▶ **Directions for this task**: Please reproduce the material starting with the line that contains "Screen dimensions: 1255x577" and going on through the line that contains "point(202,79)", swapping "magnifier" for "magnifying glass" and changing nothing else. Leave the pictures out of the answer.

▶ **Data supplied**:

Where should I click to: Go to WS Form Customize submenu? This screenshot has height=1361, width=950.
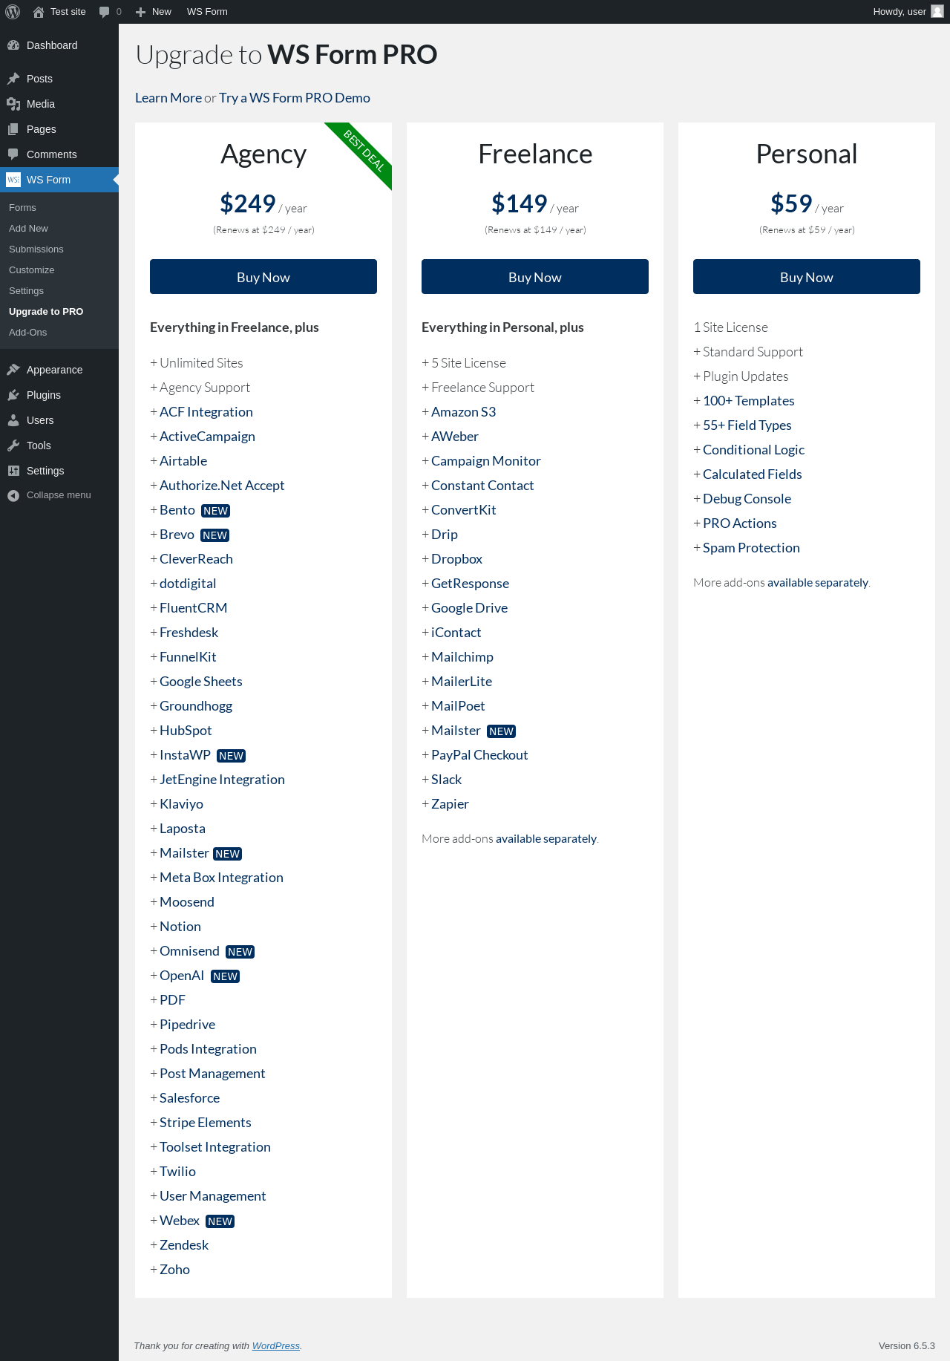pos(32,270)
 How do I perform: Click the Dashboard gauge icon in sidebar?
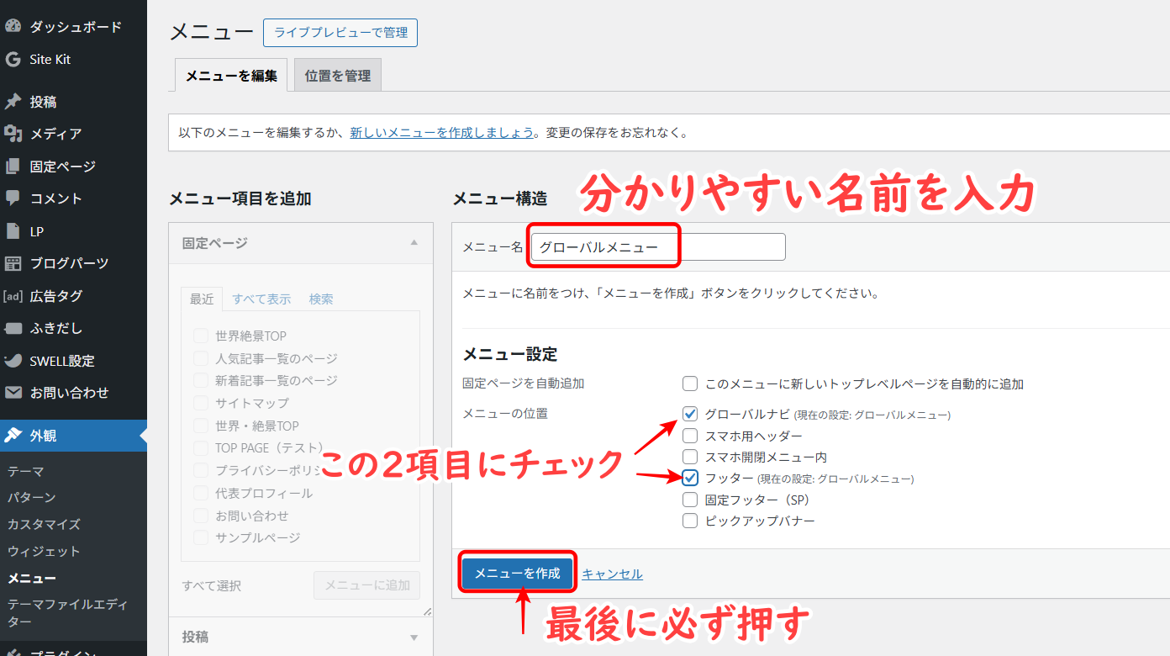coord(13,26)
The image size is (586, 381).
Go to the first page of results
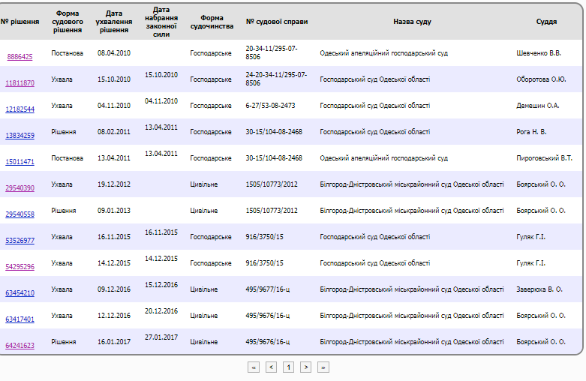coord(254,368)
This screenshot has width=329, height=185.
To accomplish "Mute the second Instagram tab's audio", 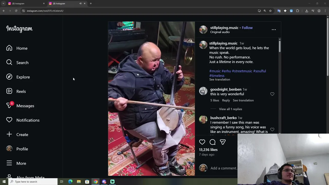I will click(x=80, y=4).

--

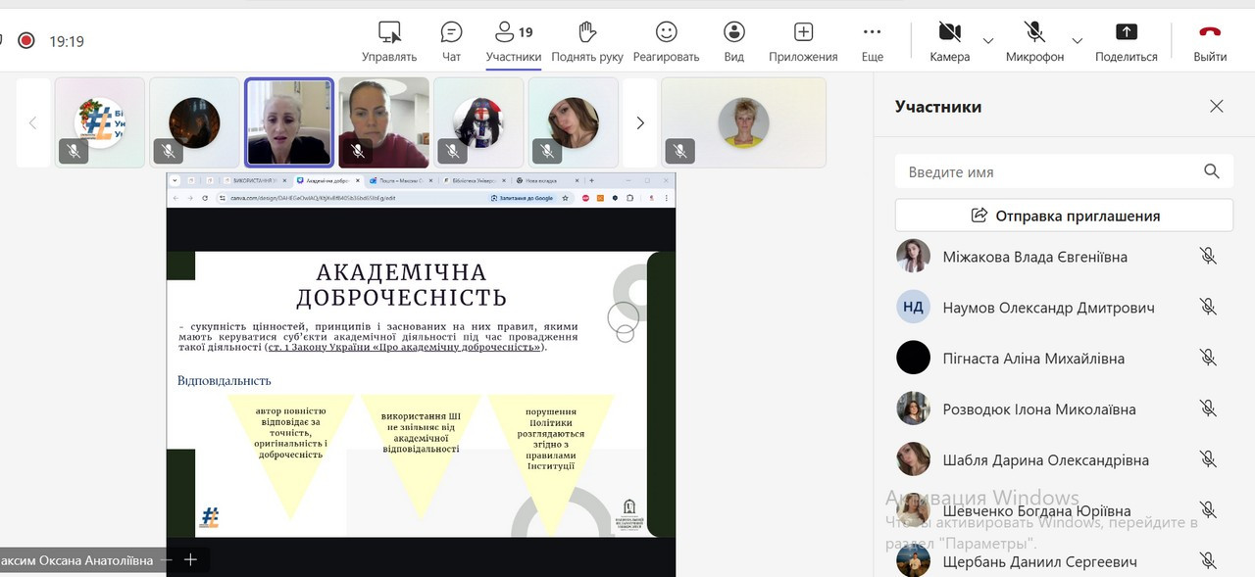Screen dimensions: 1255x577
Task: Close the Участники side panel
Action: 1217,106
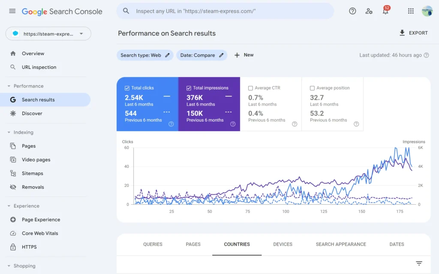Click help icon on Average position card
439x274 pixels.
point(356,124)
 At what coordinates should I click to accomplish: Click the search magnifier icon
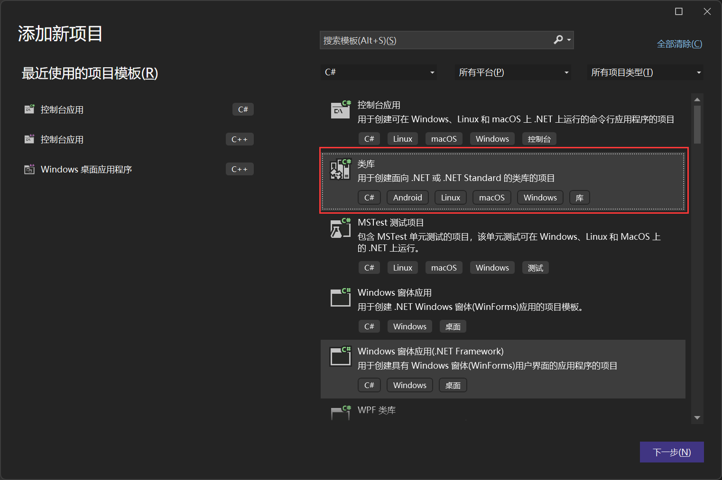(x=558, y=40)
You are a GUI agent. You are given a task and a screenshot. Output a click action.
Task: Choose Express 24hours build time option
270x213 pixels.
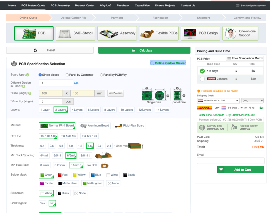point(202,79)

▶ **Answer for the task**:
Screen dimensions: 1255x577
Task: Close the Участники side panel
Action: 1217,106
Click help icon on Average position card
439x274 pixels.
point(356,124)
 At what coordinates should I click to accomplish: Click the search magnifying glass icon
(x=558, y=40)
You are a GUI agent. You are given a task and a screenshot. Output a click action.
Task: Choose Express 24hours build time option
270x213 pixels.
point(202,79)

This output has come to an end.